In the 19th century, Ang Mey (1834-1841, then 1844-1847), enthroned by the Vietnamese amid Siamese-Vietnamese wars, embodies mortgaged sovereignty; she ends her days in exile and madness in 1874.
Other queens punctuate post-Angkorian history: Satya (c. 1550-1560), wife of Preah Mahānsak; Ang Pou Param (1628-1642?), unstable regent facing the Siamese; Ang Pen (19th century), sister of Ang Chan II, influential in Vietnamese vassalage.

The Modern Guardian Queen Soma of Sihanoukville
It was only in 2019 that her myth took stone form in Sihanoukville. Sculpted by talented Cambodian artisans in a Phnom Penh workshop, the work measures nearly 10 meters high. Carved from reinforced concrete clad in gray stone, it depicts Soma standing, crown undulating like waves, facing the ocean.

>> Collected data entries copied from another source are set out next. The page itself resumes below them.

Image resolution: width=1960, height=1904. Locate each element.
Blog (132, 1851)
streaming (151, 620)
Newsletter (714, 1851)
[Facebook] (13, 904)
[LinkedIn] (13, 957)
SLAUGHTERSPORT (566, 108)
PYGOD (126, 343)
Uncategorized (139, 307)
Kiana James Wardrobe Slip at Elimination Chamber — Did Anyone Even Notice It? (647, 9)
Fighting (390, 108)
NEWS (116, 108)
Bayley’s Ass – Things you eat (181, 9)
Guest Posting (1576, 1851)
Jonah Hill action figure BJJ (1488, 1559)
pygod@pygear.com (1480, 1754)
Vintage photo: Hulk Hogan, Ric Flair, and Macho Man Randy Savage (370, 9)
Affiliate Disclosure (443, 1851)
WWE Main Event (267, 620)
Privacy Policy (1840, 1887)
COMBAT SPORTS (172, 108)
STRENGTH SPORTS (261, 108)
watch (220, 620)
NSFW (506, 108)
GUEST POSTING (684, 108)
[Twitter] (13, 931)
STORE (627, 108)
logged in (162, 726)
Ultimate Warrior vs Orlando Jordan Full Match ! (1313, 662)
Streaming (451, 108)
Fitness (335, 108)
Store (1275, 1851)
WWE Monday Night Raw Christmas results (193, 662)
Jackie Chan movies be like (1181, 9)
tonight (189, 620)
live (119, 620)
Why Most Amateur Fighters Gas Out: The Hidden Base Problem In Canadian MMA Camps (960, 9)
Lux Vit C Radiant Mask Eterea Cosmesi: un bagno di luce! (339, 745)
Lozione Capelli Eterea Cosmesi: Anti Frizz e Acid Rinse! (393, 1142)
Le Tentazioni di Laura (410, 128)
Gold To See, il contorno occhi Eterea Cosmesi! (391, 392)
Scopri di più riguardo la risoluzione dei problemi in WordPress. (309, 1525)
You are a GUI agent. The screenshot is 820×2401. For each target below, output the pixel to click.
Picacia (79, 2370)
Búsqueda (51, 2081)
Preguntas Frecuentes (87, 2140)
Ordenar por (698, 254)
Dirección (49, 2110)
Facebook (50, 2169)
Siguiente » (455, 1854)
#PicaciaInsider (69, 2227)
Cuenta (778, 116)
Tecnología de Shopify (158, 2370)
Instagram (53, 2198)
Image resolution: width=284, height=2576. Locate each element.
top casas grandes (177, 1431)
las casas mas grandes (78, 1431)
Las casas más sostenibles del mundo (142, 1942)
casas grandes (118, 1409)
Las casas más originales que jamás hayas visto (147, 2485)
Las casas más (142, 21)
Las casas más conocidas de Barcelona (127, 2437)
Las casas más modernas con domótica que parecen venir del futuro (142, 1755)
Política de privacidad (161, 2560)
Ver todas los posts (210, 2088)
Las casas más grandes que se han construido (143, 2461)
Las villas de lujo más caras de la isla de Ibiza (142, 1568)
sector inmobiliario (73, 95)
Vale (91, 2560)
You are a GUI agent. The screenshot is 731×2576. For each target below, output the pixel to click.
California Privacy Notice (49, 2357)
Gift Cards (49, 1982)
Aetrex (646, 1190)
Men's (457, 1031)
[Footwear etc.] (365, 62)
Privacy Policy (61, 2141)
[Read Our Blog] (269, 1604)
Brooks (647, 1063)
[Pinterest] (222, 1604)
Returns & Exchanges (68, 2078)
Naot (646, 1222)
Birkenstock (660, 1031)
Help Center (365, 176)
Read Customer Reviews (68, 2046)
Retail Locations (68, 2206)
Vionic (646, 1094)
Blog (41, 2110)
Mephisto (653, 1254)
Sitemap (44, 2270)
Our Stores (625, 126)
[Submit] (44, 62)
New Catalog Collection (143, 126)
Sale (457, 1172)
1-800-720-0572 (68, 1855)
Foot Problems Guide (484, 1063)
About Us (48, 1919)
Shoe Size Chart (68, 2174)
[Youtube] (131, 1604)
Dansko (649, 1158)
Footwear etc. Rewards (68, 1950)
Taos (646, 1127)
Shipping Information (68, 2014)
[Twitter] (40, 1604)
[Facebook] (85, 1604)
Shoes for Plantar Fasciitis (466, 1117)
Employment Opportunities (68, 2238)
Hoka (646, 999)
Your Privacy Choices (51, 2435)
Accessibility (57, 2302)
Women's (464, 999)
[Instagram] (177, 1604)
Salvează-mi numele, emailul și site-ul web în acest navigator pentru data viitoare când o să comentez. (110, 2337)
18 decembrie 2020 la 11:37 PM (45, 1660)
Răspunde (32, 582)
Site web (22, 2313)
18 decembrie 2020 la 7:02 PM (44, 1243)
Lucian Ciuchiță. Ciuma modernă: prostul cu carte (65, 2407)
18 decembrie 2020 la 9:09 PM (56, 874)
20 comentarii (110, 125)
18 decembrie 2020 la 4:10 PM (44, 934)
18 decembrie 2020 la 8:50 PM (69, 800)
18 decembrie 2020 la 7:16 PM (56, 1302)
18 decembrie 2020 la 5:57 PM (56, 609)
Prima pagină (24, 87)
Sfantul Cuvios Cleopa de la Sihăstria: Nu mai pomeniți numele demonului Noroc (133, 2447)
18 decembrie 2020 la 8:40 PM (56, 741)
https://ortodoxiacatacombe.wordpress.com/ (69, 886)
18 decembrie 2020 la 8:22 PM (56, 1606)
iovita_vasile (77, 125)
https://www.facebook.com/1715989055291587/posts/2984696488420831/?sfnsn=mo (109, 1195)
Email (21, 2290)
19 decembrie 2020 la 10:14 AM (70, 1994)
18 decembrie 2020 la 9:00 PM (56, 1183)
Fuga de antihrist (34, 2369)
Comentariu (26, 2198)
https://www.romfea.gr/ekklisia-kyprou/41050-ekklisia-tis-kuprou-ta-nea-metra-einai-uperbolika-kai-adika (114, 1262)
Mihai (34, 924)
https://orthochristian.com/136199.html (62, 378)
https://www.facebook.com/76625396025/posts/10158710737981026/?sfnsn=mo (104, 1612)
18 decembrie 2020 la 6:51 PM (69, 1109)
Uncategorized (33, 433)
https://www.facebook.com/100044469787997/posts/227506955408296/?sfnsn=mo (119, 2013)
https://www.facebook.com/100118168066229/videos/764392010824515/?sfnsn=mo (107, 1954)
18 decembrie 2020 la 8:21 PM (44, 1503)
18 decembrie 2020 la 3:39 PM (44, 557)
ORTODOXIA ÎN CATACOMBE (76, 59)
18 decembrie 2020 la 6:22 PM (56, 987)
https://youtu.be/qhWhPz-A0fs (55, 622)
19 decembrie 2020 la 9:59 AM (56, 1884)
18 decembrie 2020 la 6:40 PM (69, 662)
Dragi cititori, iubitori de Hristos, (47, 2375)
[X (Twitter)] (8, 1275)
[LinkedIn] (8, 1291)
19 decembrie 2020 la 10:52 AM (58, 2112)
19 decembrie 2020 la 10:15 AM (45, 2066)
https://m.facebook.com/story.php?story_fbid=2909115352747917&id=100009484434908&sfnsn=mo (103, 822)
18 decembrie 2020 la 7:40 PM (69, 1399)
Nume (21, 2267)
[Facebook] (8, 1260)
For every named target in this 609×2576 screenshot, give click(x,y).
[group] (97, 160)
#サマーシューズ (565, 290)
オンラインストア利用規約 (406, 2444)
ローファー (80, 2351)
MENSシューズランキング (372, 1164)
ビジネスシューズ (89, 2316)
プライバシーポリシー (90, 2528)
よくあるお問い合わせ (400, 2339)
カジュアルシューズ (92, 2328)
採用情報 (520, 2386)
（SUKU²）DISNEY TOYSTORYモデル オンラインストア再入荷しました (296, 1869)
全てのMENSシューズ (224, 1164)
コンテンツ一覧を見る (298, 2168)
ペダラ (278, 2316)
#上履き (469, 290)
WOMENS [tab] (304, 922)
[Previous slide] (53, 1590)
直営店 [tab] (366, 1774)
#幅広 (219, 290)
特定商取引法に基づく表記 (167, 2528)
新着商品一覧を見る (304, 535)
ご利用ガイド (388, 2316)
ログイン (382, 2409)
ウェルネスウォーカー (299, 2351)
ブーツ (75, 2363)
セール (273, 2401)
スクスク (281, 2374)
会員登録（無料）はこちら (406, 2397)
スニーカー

Inaugurated in February 2019 during a lavish ceremony with apsara dances and Buddhist blessings, it was erected on a promontory overlooking the waters of the Gulf of Thailand.
The statue is more than a monument. During the COVID-19 pandemic, as casinos closed and tourists fled, Soma became a refuge. Locals prayed there for a return to normalcy, leaving offerings of flowers and incense. In 2022, with tourism resuming, it attracted thousands of visitors, immortalized in Instagram selfies, a symbol of post-crisis renewal.
Today, in 2026, it embodies the hope of a balance between rampant development and ancestral heritage, reminding fishermen, developers, and dreamers that true riches are born from the sea and memory.
In Phnom Penh, in February 2026, the Mekong whispers the name of Neang Neak during New Year; the Reamker sings her union. Soma unites the Khmers as a founding figure, from Funan rice fields to Angkor spires: a myth verified by archaeology, alive through culture.